Activity> Report every line in the listing below where the string "Expand" shows up.
══ Supplied records ══
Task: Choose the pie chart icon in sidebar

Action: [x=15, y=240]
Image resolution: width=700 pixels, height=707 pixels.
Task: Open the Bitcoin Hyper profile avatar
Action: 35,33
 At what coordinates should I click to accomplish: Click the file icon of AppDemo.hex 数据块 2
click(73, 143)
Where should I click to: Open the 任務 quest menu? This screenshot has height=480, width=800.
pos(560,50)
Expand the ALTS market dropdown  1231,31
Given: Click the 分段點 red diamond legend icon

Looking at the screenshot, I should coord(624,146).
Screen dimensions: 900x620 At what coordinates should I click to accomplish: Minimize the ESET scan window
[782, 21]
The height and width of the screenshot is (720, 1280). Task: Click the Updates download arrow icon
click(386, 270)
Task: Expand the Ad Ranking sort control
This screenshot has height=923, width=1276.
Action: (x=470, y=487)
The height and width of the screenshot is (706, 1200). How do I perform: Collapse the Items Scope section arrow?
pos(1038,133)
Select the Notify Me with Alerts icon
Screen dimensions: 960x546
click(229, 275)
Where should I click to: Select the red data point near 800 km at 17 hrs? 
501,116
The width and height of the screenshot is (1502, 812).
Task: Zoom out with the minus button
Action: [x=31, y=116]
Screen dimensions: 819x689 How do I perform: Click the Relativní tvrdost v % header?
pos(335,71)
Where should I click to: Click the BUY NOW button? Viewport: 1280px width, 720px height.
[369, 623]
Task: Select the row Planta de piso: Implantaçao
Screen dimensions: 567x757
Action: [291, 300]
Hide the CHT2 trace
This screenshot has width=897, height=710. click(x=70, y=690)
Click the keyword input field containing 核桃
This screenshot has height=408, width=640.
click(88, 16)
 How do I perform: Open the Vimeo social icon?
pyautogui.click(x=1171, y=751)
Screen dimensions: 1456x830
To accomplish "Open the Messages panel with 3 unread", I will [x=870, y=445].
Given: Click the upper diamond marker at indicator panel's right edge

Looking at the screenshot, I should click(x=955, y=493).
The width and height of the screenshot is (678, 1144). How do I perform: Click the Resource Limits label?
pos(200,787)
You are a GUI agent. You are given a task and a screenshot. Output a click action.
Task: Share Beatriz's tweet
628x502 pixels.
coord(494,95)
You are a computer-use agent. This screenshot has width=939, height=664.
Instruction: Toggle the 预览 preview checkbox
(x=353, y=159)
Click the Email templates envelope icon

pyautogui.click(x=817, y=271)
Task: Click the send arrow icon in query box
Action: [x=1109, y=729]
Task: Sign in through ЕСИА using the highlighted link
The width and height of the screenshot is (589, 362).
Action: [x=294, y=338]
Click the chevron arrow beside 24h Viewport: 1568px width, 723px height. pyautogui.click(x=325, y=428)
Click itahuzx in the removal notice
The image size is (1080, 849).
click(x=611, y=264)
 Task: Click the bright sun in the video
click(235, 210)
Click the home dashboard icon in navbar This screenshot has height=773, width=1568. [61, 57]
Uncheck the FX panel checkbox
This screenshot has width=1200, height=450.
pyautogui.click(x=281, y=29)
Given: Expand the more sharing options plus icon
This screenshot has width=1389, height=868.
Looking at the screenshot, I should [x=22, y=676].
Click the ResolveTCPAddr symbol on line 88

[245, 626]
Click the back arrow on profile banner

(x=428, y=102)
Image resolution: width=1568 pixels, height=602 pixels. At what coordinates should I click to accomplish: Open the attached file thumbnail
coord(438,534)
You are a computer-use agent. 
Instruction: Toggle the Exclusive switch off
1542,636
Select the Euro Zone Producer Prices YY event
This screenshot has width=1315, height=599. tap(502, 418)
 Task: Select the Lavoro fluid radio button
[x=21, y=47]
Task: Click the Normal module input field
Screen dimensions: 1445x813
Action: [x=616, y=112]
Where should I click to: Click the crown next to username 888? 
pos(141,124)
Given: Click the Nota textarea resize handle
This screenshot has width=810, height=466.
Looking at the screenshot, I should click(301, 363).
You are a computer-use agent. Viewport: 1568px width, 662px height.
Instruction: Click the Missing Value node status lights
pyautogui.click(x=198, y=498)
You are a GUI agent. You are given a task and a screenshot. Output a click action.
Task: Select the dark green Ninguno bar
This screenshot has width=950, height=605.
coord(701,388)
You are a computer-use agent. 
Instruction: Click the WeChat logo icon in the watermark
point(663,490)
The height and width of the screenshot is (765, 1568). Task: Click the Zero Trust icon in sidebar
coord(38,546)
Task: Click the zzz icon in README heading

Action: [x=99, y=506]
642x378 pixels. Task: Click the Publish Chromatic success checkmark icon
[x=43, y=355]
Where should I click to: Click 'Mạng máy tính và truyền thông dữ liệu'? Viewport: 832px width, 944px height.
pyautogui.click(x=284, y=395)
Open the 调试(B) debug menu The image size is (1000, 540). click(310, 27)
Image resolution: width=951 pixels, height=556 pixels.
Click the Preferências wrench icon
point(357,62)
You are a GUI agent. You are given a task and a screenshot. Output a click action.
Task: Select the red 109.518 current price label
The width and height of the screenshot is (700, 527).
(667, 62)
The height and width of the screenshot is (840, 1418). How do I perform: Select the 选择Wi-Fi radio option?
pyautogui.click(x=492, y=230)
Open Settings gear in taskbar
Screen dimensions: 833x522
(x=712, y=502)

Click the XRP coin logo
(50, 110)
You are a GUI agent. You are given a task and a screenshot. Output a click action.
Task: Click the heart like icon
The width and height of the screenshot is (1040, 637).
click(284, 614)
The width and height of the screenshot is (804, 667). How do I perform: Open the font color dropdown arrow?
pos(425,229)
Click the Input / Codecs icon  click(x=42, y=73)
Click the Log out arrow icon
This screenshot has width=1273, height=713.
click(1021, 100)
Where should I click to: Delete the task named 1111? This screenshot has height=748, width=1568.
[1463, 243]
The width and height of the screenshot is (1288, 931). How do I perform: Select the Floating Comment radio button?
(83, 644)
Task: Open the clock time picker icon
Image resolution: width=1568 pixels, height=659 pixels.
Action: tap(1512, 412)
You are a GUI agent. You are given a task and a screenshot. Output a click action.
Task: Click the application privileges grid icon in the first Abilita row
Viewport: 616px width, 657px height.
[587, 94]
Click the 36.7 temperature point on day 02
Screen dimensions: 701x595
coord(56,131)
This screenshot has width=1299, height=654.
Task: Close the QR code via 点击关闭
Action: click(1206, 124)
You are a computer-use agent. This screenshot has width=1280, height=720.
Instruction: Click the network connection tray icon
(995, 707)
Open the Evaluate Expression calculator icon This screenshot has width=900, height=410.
═══
Solution to this exercise>
Expand the ALTS market dropdown  1231,31
Task: Expand the Ad Ranking sort control
Given: Expand the more sharing options plus icon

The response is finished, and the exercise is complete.